═════ EXTRACTED INFORMATION ═════
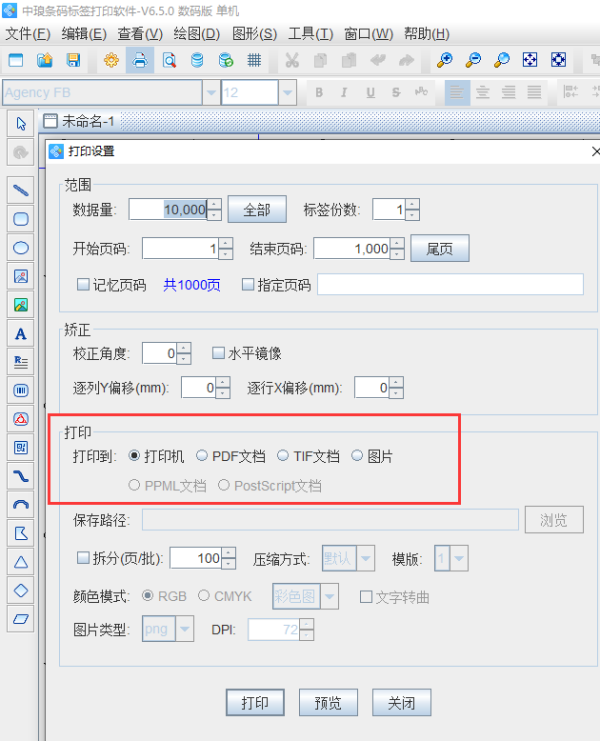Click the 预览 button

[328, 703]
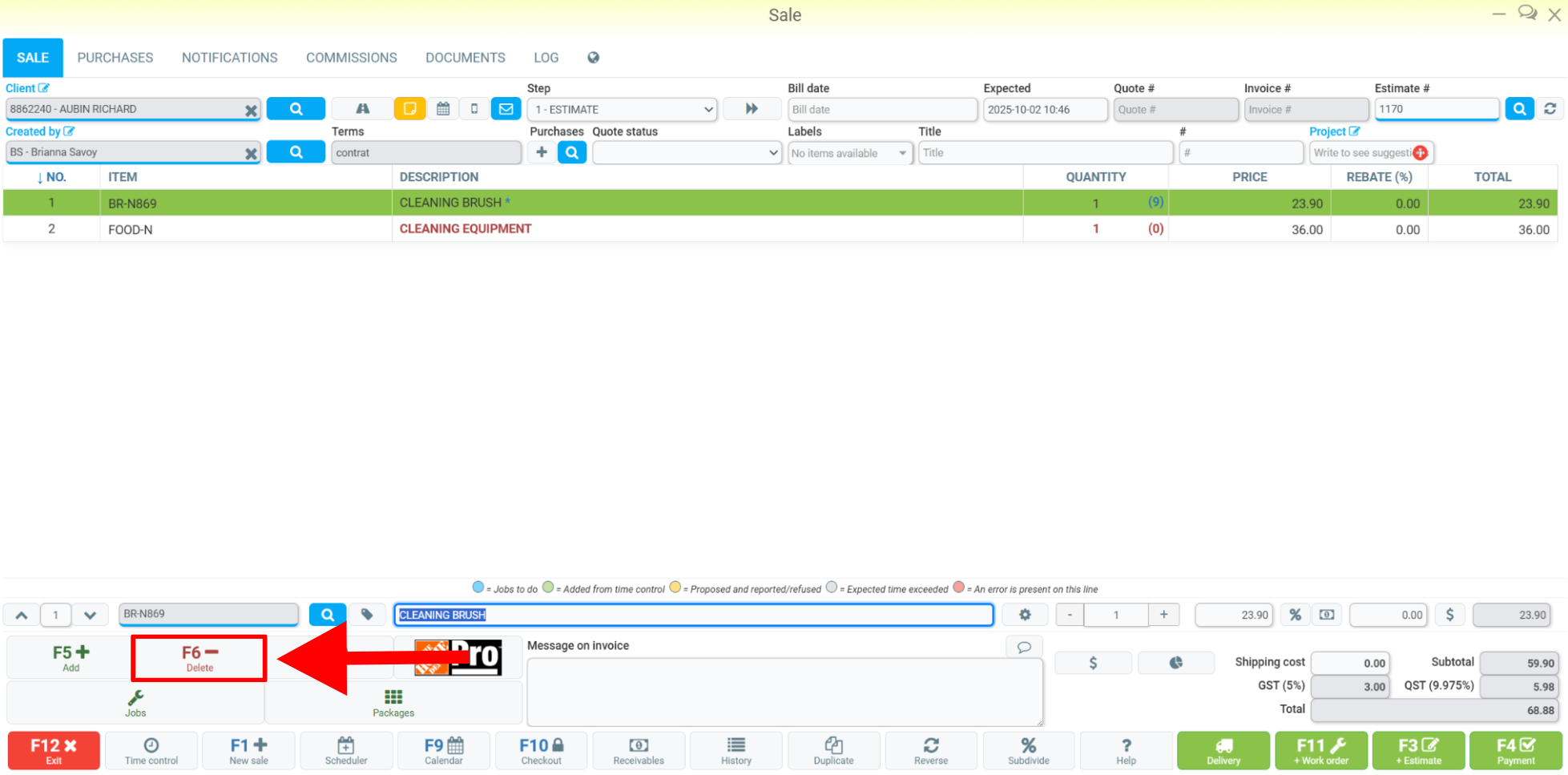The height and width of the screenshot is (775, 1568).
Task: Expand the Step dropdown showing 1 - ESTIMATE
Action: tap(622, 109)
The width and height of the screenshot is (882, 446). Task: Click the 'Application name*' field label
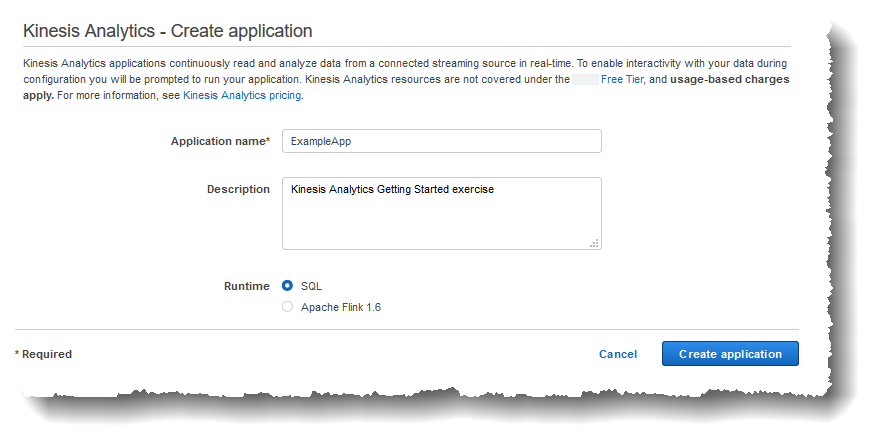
═════
GIVEN PROBLEM: Rewrite the lines above as a numbered list, skipping the blank lines. Leave the pictures out of your answer.

RESULT OF THIS EXERCISE:
1. Click the 预览 button
2. [328, 703]
3. The height and width of the screenshot is (775, 1568).
4. Task: Expand the Step dropdown showing 1 - ESTIMATE
5. Action: tap(622, 109)
6. The width and height of the screenshot is (882, 446). Task: Click the 'Application name*' field label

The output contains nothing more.